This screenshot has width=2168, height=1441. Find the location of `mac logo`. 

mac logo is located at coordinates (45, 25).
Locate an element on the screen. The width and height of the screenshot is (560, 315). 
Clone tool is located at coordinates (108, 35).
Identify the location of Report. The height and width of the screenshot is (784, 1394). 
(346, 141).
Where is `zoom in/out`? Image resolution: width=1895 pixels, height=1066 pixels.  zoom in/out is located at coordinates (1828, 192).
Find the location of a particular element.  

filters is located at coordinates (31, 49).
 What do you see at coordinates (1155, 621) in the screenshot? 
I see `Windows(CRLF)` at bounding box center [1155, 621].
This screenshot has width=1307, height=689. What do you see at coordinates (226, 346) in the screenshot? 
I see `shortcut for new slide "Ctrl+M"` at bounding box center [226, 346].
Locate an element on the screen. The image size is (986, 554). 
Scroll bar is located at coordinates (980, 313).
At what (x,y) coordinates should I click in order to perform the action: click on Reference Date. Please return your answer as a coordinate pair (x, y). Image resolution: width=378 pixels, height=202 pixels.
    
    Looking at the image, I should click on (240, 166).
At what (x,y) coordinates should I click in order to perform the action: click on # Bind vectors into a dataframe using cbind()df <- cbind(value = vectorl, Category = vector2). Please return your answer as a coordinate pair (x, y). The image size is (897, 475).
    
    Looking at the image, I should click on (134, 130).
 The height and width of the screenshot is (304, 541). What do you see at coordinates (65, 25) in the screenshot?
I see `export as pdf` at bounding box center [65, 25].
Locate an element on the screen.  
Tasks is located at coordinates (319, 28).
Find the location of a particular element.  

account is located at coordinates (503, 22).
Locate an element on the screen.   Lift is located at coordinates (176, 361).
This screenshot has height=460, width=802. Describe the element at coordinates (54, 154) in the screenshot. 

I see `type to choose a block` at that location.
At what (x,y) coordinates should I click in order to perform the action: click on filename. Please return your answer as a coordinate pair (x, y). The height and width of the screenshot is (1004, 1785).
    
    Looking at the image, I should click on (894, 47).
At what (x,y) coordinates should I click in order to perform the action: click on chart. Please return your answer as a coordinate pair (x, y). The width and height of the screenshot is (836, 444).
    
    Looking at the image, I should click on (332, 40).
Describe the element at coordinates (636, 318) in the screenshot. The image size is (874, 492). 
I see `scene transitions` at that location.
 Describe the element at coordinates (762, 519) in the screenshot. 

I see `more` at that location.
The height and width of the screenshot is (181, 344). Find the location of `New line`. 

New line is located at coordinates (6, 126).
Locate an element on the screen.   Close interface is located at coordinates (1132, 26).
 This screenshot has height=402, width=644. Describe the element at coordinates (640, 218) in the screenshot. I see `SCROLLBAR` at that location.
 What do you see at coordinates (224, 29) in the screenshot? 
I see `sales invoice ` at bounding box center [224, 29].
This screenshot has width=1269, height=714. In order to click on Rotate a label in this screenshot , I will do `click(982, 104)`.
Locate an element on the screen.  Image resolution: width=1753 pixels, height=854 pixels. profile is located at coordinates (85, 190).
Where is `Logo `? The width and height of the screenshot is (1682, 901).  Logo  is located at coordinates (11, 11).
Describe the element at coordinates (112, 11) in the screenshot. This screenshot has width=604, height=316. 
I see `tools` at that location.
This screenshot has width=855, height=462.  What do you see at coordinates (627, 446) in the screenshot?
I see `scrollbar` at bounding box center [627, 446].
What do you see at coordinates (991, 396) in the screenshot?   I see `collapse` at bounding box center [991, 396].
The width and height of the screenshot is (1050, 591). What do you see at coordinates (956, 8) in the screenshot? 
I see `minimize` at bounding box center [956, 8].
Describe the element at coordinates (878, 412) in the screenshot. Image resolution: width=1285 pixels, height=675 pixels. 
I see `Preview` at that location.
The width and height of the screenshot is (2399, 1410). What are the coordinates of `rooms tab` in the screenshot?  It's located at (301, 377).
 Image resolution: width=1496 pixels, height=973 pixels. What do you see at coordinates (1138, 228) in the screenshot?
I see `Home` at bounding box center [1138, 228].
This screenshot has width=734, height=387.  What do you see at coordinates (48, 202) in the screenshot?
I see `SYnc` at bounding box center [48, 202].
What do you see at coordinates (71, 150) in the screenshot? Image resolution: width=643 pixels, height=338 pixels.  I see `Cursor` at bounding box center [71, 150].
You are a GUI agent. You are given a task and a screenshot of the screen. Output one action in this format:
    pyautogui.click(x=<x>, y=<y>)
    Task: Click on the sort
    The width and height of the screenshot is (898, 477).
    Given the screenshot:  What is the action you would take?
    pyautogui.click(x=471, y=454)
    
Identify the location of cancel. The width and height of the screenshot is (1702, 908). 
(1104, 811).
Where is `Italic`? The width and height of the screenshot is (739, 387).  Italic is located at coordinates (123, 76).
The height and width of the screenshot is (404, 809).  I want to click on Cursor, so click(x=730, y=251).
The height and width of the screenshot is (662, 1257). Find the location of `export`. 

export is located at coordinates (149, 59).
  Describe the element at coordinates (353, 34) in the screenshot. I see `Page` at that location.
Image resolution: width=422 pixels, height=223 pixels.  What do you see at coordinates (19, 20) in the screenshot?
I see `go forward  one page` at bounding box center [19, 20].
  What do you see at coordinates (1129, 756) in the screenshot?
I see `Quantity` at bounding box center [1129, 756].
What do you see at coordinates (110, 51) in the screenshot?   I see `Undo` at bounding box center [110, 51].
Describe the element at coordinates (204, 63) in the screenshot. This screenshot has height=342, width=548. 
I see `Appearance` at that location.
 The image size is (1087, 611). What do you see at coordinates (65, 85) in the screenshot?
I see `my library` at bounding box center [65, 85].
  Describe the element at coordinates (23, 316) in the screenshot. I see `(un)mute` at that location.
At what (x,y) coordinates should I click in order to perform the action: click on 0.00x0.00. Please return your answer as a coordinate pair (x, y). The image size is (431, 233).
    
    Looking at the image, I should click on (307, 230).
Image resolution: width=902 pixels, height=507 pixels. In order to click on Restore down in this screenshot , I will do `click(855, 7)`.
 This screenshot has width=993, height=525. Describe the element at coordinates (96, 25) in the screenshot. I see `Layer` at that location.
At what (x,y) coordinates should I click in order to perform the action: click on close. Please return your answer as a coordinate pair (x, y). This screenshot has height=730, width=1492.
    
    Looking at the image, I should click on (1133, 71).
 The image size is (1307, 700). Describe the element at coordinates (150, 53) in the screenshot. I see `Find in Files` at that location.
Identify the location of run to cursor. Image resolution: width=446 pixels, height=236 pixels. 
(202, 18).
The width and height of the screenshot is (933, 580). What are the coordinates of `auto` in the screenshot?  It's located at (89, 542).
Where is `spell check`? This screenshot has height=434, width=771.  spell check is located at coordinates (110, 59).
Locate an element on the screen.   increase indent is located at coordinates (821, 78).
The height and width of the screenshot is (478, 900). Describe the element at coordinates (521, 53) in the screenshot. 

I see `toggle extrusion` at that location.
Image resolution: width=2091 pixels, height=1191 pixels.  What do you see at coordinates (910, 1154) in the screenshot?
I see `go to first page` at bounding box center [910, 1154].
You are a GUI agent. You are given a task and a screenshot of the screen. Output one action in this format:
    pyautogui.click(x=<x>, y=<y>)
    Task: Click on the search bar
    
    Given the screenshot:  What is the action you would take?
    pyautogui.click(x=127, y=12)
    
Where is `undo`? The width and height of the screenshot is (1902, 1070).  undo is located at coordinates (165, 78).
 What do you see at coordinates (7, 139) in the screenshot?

• WRITTEN TASK: State how many lines in the entries above contain the string "pyautogui", with case counting. Give only the number.

• THE REPLY: 4